Solving $4\cos2x-\sqrt3\cot2x=1$

Question

How would I solve this trigonometric equation? $$4\cos2x-\sqrt3\cot2x=1$$

I got to this stage, is it a dead end? $$4\sin2x-\sqrt3 = \tan2x$$

Answer 1

$\displaystyle4\cos2x-\sqrt3\cot2x=1\iff2\cos2x\sin2x=\sin\dfrac\pi3\cos2x+\cos\dfrac\pi3\sin2x$

$\displaystyle\implies\sin4x=\sin\left(\dfrac\pi3+2x\right)$

$\displaystyle\implies4x=n\pi+(-1)^n\left(\dfrac\pi3+2x\right)$ where $n$ is any integer

See also : Find the value of $\displaystyle\sqrt{3} \cdot \cot (20^{\circ}) - 4 \cdot \cos (20^{\circ}) $

Answer 2

I don't see an easy way out here.
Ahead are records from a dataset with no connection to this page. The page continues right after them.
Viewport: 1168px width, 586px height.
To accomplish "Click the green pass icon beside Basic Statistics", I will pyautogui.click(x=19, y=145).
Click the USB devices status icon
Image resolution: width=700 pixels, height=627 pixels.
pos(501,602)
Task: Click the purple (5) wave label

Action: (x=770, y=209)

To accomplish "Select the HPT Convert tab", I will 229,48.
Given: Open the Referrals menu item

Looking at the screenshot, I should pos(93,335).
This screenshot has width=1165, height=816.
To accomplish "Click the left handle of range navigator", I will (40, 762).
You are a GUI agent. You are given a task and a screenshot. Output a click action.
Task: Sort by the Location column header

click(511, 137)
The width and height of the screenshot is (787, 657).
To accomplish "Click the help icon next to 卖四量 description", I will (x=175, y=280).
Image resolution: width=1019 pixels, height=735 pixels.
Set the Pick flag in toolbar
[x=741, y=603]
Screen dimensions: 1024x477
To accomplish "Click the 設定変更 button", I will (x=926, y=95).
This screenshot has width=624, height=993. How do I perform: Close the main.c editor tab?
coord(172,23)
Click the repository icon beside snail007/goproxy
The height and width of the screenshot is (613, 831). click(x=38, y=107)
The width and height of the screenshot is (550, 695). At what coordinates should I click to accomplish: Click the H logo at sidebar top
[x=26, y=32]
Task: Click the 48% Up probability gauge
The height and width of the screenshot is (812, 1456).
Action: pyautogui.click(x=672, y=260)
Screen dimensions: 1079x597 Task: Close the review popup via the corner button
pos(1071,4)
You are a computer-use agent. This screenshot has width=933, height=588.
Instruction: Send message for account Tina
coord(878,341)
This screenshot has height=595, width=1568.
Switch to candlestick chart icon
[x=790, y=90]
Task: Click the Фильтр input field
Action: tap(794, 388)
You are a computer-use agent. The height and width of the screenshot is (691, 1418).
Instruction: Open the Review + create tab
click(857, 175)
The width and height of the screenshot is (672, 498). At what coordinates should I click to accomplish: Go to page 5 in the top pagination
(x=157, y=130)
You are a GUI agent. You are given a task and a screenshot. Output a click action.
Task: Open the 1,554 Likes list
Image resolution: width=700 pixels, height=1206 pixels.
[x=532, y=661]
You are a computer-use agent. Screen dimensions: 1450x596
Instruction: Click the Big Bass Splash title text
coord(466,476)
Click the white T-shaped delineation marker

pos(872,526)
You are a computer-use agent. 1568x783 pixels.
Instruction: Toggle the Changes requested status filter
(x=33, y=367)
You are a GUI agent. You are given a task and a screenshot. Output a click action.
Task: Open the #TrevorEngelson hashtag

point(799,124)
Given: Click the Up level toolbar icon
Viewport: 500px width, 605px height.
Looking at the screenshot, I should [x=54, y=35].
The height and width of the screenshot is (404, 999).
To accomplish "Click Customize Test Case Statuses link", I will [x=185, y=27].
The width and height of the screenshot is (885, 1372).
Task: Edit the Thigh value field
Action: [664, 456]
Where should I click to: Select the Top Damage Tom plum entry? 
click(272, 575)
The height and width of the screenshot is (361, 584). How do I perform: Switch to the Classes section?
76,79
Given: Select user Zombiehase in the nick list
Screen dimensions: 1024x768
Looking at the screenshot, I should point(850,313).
Writing $$ \cos 2x=2\cos^2x-1=\frac{2}{1+\tan^2x}-1 $$ and $$ \cot 2x=\frac{1}{2}\Bigl(\frac{1}{\tan x}-\tan x\bigr) $$ we end up with the equation (where $u=\tan x$) $$ \sqrt{3}u^4-10u^3+6u-\sqrt{3}=0. $$ One solution is $u=1/\sqrt{3}$ which will give you nice solutions for $x$ in the end. The other three solutions to the polynomial equation are real as well, but not as nice. I write them down for you, and you can consider yourself how to continue, $$ \begin{aligned} u_1&=\sqrt{3}-2\sqrt{3}\cos(\pi/9)+2\sin(\pi/9),\\ u_2&=\sqrt{3}+2\sqrt{3}\cos(\pi/9)+2\sin(\pi/9),\\ u_3&=\sqrt{3}-4\sin(\pi/9). \end{aligned} $$

Answer 3

Hint:

$\cos 2x=\frac{1-tan^2x}{1+tan^2x} $

and, $\cot 2x=\frac{1-tan^2x}{2\tan x}$

now let $1-tan^2x=a$

then

$1+tan^2x=2-a$ and

$2\tan x = 2\sqrt{1-a}$ now you have a quadratic in a.